Jones, nominated by President Obama in January 2012 and confirmed by the Senate in August 2013, manages the Office of Chemical Safety and Pollution Prevention, which implements the nation’s pesticide, toxic chemical and pollution prevention laws. The office has an annual budget of $230 million and about 1,200 employees to confront $1.8 trillion polluting US industries.

Safer Detergents Award

Jones’s visit to Earth Friendly Products’ Garden Grove facility in California had not been accidental: the company won a Design for the Environment (DfE) Champion award for the Safer Detergents Stewardship Initiative (SDSI) in October 2008. The award, based on the achievement of producing dioxane-free laundry and dish formulas, garnered the company a listing on the EPA website as one of the champions of the cause.

No Chemical Scent

The DfE began in 1992 but didn’t take off until public awareness over the nation’s oil addiction heated up in 2005. Earth Friendly Products teamed up with the DfE during the oil crisis to develop effective, petroleum-free, environmentally safe cleaners. The requirements are becoming increasingly high; ingredients for cleaners “must meet the baseline requirements, namely, not be a known carcinogen, mutagen or reproductive or developmental toxicant, or a persistent, bioaccumulative and toxic chemical,” says Jones. Using renewables instead of fossil fuels is part of the standard, he adds. This has led to developing purer ingredients, for example, alcohol ethoxylates used as surfactants made from sugar cane rather than petroleum and containing no dioxane, a carcinogen often found in detergents. Independent testing shows the company’s products are dioxane-free.

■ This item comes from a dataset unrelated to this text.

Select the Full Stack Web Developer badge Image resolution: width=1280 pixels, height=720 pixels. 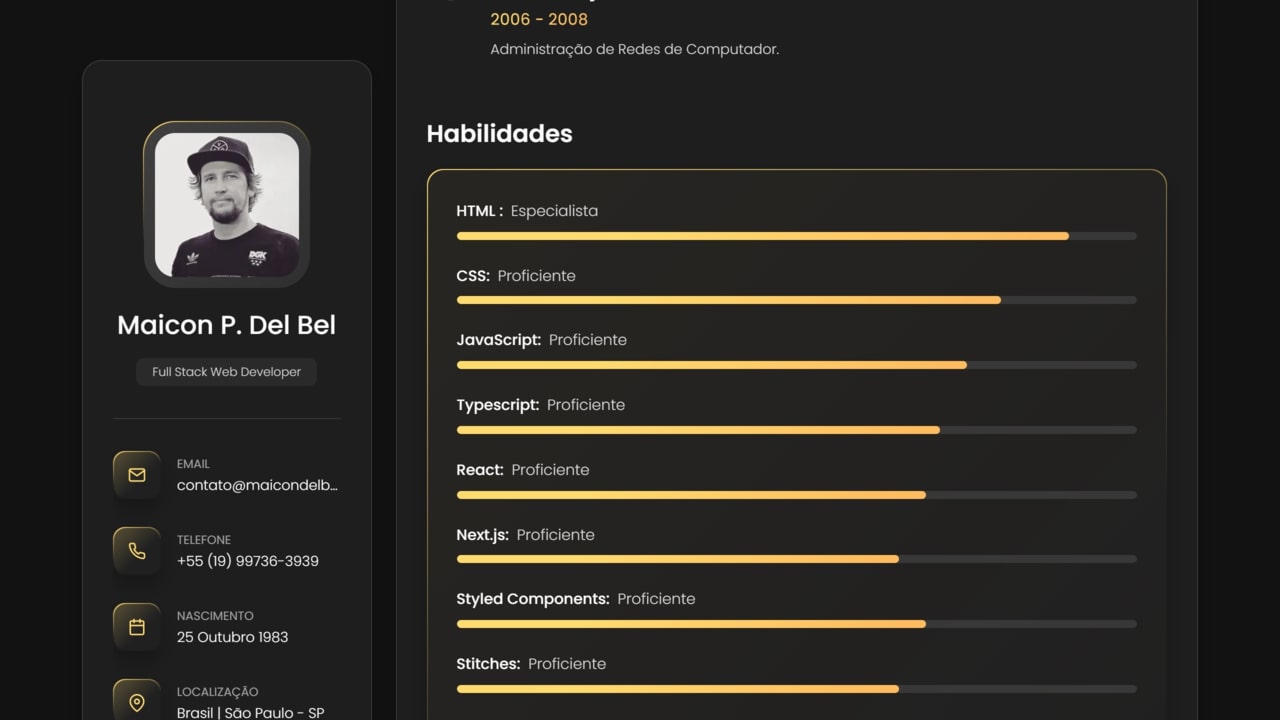tap(227, 372)
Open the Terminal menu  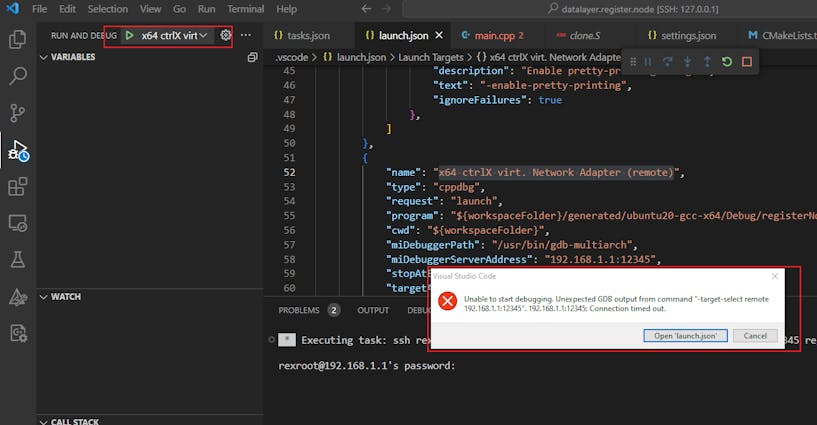(x=245, y=9)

“Now 90% of our line is DfE-certified to carry the identifying label and the company has the program’s highest rating,” vice-president Kelly Vlahakis-Hanks of Earth Friendly Products said.

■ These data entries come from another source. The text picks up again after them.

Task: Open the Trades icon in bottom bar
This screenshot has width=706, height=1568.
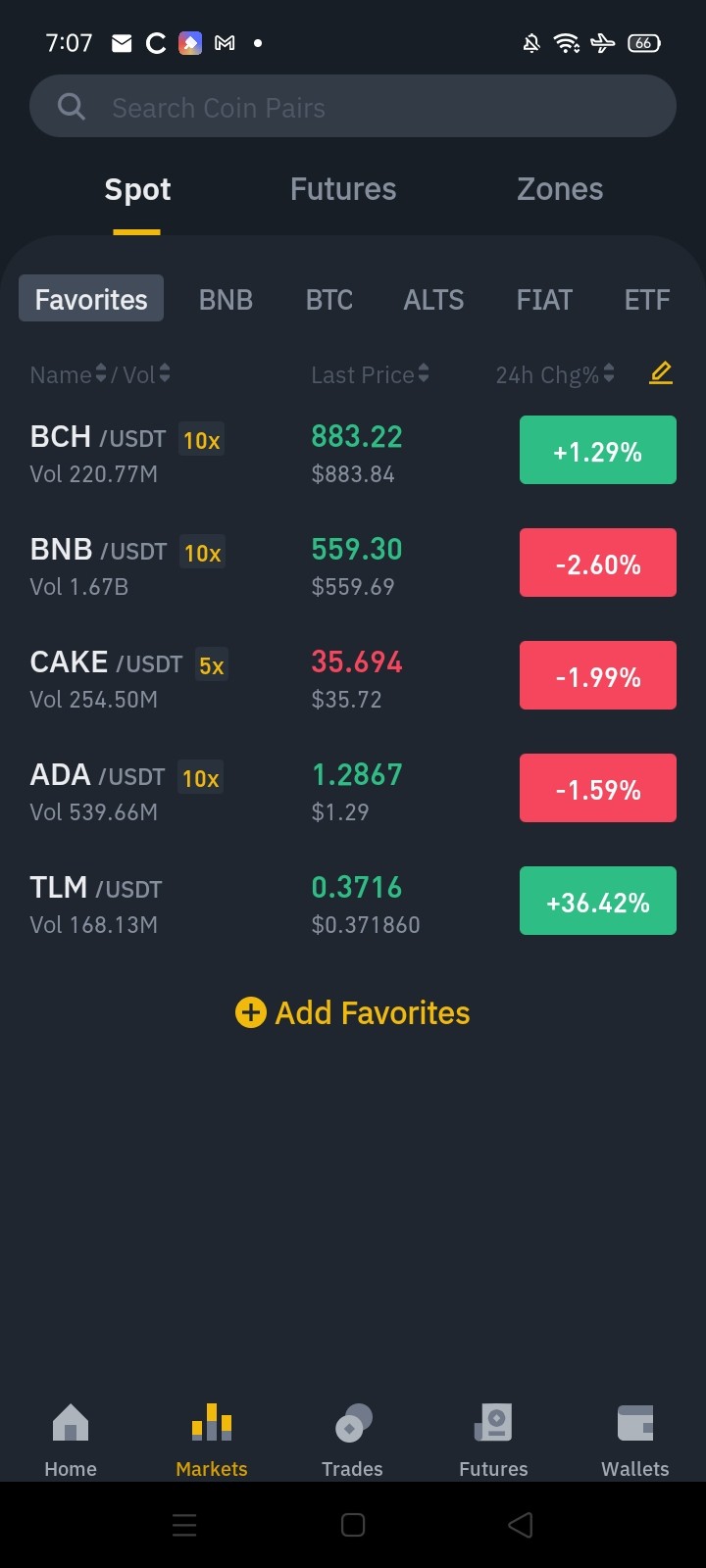Action: point(353,1423)
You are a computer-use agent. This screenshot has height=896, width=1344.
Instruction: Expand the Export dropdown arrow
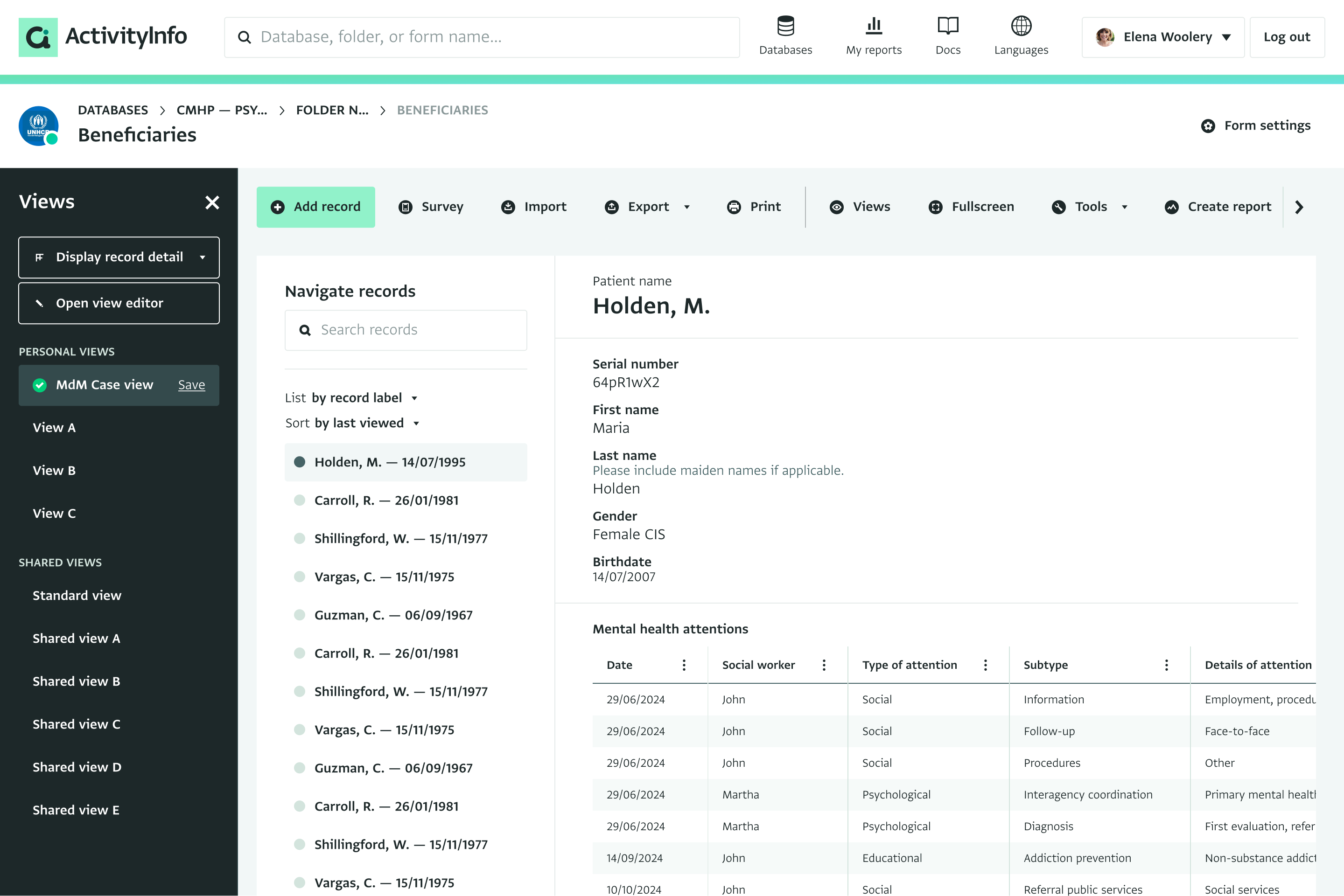pos(687,208)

The difference that the certification makes was something Jones noticed—as we all did—in the manufacturing area of the plant: a place making cleaners without a chemical scent. “I don’t smell anything, no odor, nothing, not like at a manufacturing plant,” he said. No butyl cellosolve or other neurotoxic solvents are used.

Minimum Transport Waste

Factor in all the regional plants Earth Friendly Products owns throughout the US in geographically diverse areas, its zero waste program, solar arrays at virtually every site, minimizing transport miles—“these do not go into the DfE seal, just the basic formula,” he said—however, he added, “DfE is in talks with additional certifying groups to provide a larger sustainability view.”

Green Innovation Pays

“It’s one of the reasons we value Earth Friendly Products,” Jones added. “Unlike some of the larger corporations, they can move quite rapidly with technological innovations—and they’re bringing exemplary policies that show being green means profitability and goes much more deeply and systemically.”

7 out of 10 Shop for Green

Jones says 7 of 10 shoppers seek a green brand—that according to the government’s own data—and adds: “We want to reach the shopper and let them know that brands with the DfE seal are the best for personal health and environment—and reducing oil dependency.”

But looking out over the rooves of the other plants, none had solar arrays. “We’ve got a ways to go yet,” the administrator acknowledged.